Film del 2020, diretto da Barry Alexander Brown, storico montatore delle opere di Spike Lee, che qui svolge il ruolo di produttore esecutivo. La trama si basa sul libro di memorie di Bob Zellner, personaggio protagonista del film e attivista, da uomo bianco del sud degli USA, del movimento per i diritti civili. Siamo nei primi anni ’60 del secolo scorso, da poco Rosa Parks è stata arrestata per aver occupato un posto sul pullman riservato ai bianchi ed essersi rifiutata di liberarlo e sono in corso le manifestazioni dei Freedom Riders.

Bob è uno studente liceale di una cittadina dell’Alabama che, assieme ad un gruppo di compagni, produce una tesina sulle relazioni razziali. Ciò lo porta ad avvicinarsi alla locale comunità afroamericana e a prendere coscienza delle ingiustizie cui devono sottostare le persone di colore. Questi rapporti trovano una ferma condanna da parte della famiglia (il padre è un pastore protestante liberal, ma il nonno è un membro influente del Ku Klux Klan), della scuola e della polizia, che cerca, non riuscendoci, di arrestare Bob e i suoi compagni, rei di aver partecipato, per scopi di ricerca, ad una riunione pacifica della comunità afroamericana.

Anche la fidanzata di Bob è contraria a questa attività, perché teme le conseguenze che l’impegno potrà avere sulla carriera universitaria e lavorativa del ragazzo e, quindi, sul futuro della coppia. Difatti, lo studente, inizialmente, è restio ad impegnarsi per i diritti degli afroamericani, ma la progressiva presa di coscienza delle ingiustizie patite da questi ultimi, lo spingerà sempre più a diventare un attivista, patendo il disprezzo e le minacce della comunità di origine e, in certi frangenti, la diffidenza degli altri attivisti di colore.
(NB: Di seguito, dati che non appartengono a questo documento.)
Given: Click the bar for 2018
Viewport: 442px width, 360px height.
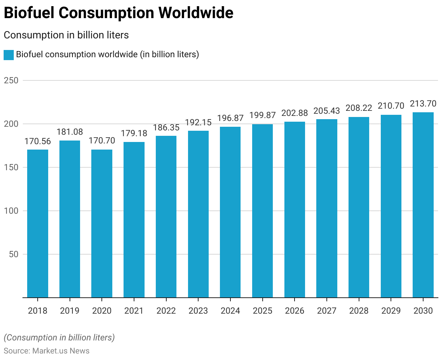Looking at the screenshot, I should click(x=38, y=223).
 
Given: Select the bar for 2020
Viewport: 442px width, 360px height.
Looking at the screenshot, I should click(x=102, y=223).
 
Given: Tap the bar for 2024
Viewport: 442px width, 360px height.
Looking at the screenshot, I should click(x=230, y=212).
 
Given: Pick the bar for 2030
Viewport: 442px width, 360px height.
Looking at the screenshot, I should click(x=423, y=205).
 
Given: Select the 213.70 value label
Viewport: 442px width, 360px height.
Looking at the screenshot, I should click(x=423, y=104).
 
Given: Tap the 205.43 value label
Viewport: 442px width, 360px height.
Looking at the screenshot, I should click(x=327, y=111).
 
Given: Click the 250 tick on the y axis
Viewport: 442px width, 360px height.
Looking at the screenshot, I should click(x=11, y=80).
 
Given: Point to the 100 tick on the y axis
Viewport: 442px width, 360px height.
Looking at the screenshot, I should click(x=11, y=211).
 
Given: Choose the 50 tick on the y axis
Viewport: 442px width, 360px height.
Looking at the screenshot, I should click(x=13, y=254).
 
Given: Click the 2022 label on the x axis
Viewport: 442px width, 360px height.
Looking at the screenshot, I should click(x=166, y=311).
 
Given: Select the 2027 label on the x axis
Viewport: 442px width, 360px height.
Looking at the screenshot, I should click(x=327, y=311).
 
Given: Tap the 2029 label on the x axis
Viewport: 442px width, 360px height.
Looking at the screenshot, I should click(x=391, y=311).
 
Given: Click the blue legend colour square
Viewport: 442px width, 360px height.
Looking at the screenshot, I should click(x=9, y=55).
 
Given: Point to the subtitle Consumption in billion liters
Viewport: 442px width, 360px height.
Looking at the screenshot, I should click(x=66, y=35).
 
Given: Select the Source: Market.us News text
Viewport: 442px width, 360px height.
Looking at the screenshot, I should click(x=46, y=351).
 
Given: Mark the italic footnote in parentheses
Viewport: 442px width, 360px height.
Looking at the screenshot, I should click(x=59, y=338).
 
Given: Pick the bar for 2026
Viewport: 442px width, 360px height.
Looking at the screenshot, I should click(x=295, y=210).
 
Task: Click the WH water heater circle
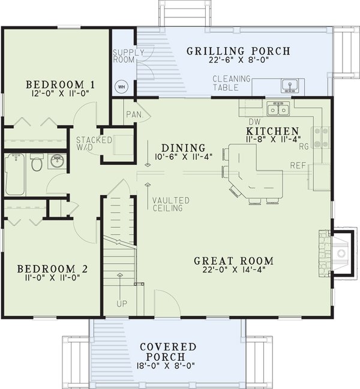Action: (121, 87)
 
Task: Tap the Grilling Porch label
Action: (238, 51)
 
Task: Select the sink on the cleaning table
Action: (289, 86)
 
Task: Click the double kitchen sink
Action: (278, 109)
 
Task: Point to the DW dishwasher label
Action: (255, 122)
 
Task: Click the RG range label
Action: (304, 146)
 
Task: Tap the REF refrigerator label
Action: (298, 165)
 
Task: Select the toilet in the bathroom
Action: (37, 162)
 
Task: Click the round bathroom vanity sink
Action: (57, 161)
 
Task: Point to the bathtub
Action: (15, 174)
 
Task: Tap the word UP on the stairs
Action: (122, 304)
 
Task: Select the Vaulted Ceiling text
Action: (171, 204)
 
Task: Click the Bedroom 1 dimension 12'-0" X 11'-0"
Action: (61, 94)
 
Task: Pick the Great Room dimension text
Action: (234, 269)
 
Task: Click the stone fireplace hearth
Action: (324, 253)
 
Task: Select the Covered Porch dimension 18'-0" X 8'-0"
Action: (166, 366)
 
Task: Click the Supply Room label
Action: (128, 56)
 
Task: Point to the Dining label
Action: (184, 148)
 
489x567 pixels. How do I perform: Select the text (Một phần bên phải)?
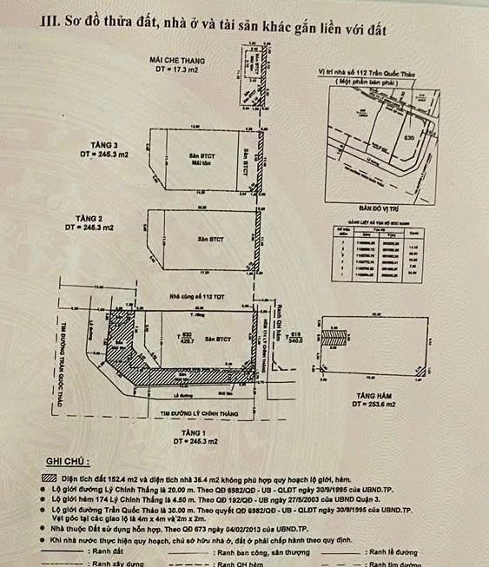point(373,79)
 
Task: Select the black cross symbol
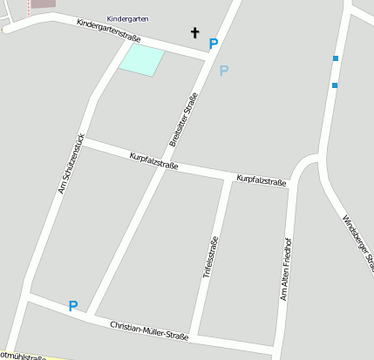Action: (195, 33)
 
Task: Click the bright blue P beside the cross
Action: (214, 43)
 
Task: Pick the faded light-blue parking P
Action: (224, 71)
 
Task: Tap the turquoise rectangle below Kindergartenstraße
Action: (141, 60)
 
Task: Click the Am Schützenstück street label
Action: (70, 163)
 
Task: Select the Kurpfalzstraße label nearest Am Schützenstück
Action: (153, 160)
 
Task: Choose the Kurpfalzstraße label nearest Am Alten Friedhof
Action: (262, 180)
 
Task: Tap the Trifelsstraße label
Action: (209, 257)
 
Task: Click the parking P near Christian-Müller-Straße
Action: (73, 306)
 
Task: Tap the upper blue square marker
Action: (335, 58)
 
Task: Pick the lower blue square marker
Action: (334, 85)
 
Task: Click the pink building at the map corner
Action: (42, 4)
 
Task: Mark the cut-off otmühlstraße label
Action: (23, 356)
Il film è ben costruito, riesce a descrivere l’atmosfera di quei tempi e di quei luoghi, non mancando di indurre momenti di indignazione per le bestialità perpetrate. C’è, però, qualcosa che non convince, manca una certa tensione e la conseguente rabbia e anche il Ku Klux Klan è ridotto a poco più che un fenomeno folcloristico. L’approccio complessivo mi è sembrato un po’ timido, con poca tensione, piatto. Un film, se vogliamo anche gradevole, che tralascia di approfondire, limitandosi alla cronaca e che, in certi momenti, scade in un'”americanata”.